> _RECORDS FOR PROCESSING_
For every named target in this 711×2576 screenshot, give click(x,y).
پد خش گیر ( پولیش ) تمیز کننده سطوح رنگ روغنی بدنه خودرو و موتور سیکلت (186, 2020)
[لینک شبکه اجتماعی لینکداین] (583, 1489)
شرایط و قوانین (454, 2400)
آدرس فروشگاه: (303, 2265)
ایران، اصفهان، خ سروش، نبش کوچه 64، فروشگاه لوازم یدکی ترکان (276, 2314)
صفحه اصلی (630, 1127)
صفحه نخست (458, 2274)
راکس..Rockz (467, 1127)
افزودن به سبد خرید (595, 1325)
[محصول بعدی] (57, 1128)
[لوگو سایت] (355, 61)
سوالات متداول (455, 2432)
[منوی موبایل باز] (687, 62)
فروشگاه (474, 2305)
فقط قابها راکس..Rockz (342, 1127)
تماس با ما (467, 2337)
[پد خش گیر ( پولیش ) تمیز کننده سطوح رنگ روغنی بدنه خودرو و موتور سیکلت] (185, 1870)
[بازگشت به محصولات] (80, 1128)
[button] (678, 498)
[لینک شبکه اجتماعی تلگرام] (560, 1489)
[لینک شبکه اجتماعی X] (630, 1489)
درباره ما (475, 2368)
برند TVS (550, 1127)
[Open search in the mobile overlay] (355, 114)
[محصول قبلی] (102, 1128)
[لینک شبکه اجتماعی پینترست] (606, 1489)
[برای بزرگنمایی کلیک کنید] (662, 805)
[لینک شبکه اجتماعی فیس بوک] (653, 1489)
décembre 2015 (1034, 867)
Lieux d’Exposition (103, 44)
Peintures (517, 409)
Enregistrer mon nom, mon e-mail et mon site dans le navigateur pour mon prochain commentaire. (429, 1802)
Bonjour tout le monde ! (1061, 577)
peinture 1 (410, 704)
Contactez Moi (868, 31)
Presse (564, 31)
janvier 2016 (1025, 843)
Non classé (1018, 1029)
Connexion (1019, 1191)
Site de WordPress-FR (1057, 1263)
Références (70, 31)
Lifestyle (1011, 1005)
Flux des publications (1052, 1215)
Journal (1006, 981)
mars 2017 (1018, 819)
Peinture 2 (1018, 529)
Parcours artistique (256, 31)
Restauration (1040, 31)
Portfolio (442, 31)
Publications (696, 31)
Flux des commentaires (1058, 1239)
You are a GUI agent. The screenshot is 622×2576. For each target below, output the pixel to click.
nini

> _WHAT IS REQUIRED_
Take the lines above from the one holding "[برای بزرگنمایی کلیک کنید] (662, 805)" to the last and output them exactly.

> _OUTPUT OF THE TASK_
[برای بزرگنمایی کلیک کنید] (662, 805)
[لینک شبکه اجتماعی فیس بوک] (653, 1489)
décembre 2015 (1034, 867)
Lieux d’Exposition (103, 44)
Peintures (517, 409)
Enregistrer mon nom, mon e-mail et mon site dans le navigateur pour mon prochain commentaire. (429, 1802)
Bonjour tout le monde ! (1061, 577)
peinture 1 (410, 704)
Contactez Moi (868, 31)
Presse (564, 31)
janvier 2016 (1025, 843)
Non classé (1018, 1029)
Connexion (1019, 1191)
Site de WordPress-FR (1057, 1263)
Références (70, 31)
Lifestyle (1011, 1005)
Flux des publications (1052, 1215)
Journal (1006, 981)
mars 2017 (1018, 819)
Peinture 2 (1018, 529)
Parcours artistique (256, 31)
Restauration (1040, 31)
Portfolio (442, 31)
Publications (696, 31)
Flux des commentaires (1058, 1239)
You are a GUI agent. The screenshot is 622×2576. For each target below, output the pixel to click.
nini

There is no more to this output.